Iran – Terror by Proxy

The capture of the “Karine A,” a vessel loaded with more than 50 tons of high quality arms and explosives has not only shed light on the strategic aims of the Palestinian Authority, but also on those of Iran. The weapons on the ship had been purchased from Iran by officials of the Palestinian Authority and transferred to the ship in a secret operation off the coast of the Iranian island of Qeshm. The weapons-smuggling attempt is further proof of Iran’s role in instigating violence between Israel and the Palestinians.

What is known about the arms deal thus far points to very close cooperation on an official level between Iran—via its primary sub-contractor and proxy, Hizballah—and the Palestinian Authority. Ironically, until recently, the PA was a bitter enemy of both Iran and Hizballah.

Previous connections, on a personal level, between Iranians and Hizballah operatives and security officials from the PA were already known. The case of Masoud Iyad, a high ranking officer of Force 17 with links to Hizballah, who ran a terror network in Gaza was published after he was killed by an Israeli helicopter raid. However cooperation of such magnitude between official representatives of Arafat, along with members of the Naval Force of Fatah, and operatives of Hizballah and Iran is unprecedented. Of the four previous smuggling attempts, Iran and Hizballah operated through Ahmed Jibril’s group to send munitions to their counterparts from the “traditional” terrorist organizations—Hamas and the Palestinian Islamic Jihad (PIJ). The last of these attempts was intercepted in May 2001, when Israel’s navy captured the “Santorini.”

This case of the “Karine A” is undoubtedly the most presumptuous and blatant attempt on the part of Iran to interfere in the Palestinian Israeli conflict yet.

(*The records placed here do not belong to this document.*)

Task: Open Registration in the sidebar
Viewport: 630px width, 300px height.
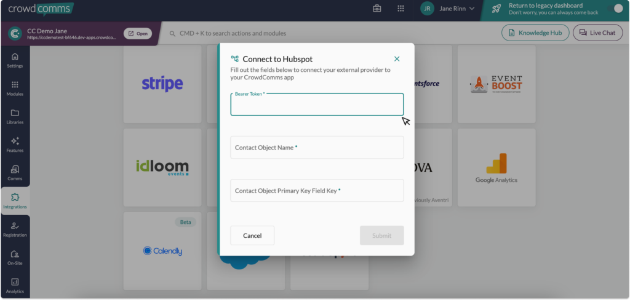Action: 15,229
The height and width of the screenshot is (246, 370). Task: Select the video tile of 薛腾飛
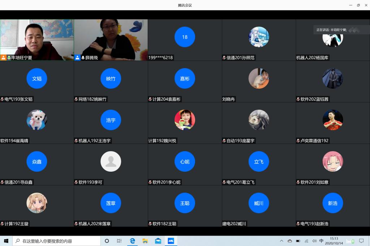coord(111,38)
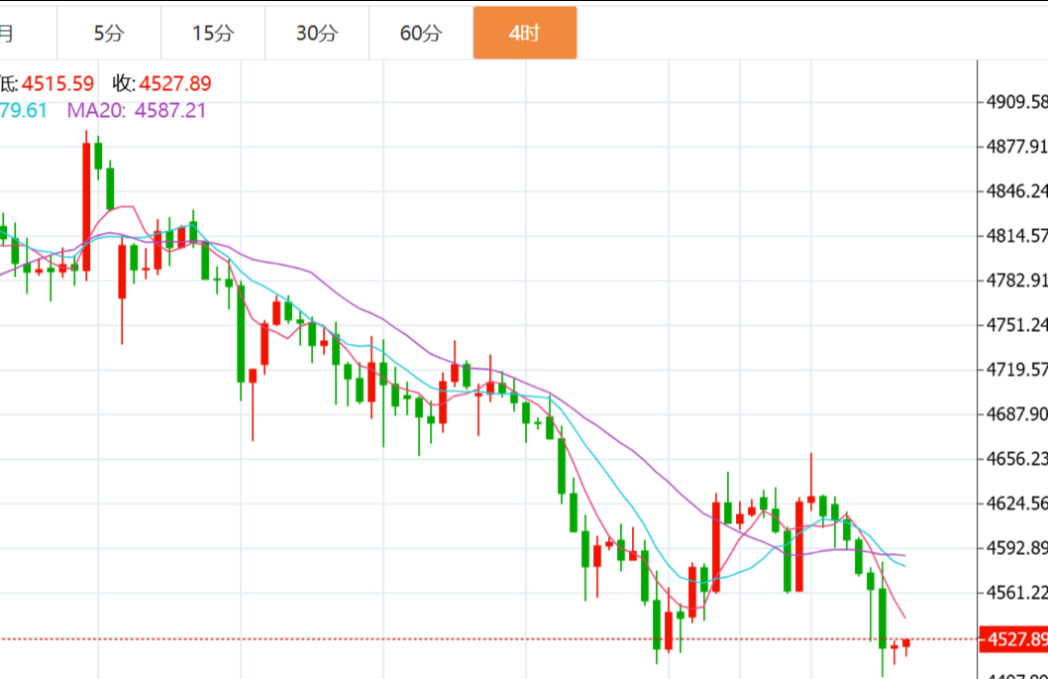The image size is (1048, 679).
Task: Switch to the 15分 timeframe tab
Action: coord(213,33)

Naturally, the huge quantity cache of high-quality arms—which included Katyusha rockets and 20 kilometer-range missiles capable of reaching virtually any Israeli city—could have given the P.A. “strategic advantages” had it reached its destination. This in itself raises doubts as to the PA’s sincere intentions to fight terrorism rather than launching terror attacks against Israeli civilians. Still, what the attempt reveals about Iranian terrorism policy in the region is every bit as revealing about the way in which Iran uses proxy armies to accomplish its goals, while preserving its ability to disavow any actions that could constitute crossing a red line.

Iran’s policy in Lebanon in recent years developed along the same lines. It has constantly supplied sophisticated arms to Hizballa via airlifts from Tehran to Damascus. These aerial shipments were intended to provide Hizballah with strategic capabilities which would allow it to launch a massive military campaign against Israeli civil population should the need arise. Thus, Iran turned Hizballa into an armed Iranian brigade posted on sovereign Lebanese soil. It is possible that this pattern will be extended, and that in future we will find PA personnel being trained at Hizballah camps in Lebanon or in Iran.

Iran’s main military tool in this region has been since 1982 the Revolutionary Guards, the IRGC, along with the Iranian Intelligence – M.O.I.S. These element have also been the motive force behind the training of Palestinian terrorists from Hamas and the P.I.J., as well as other Palestinian terrorist groups in Lebanon or in Iran. Therefore the expulsion of the IRGC from Lebanon should be the first demand from the government of Lebanon, and would certainly contribute to decreasing the level of Iran’s terrorism venues.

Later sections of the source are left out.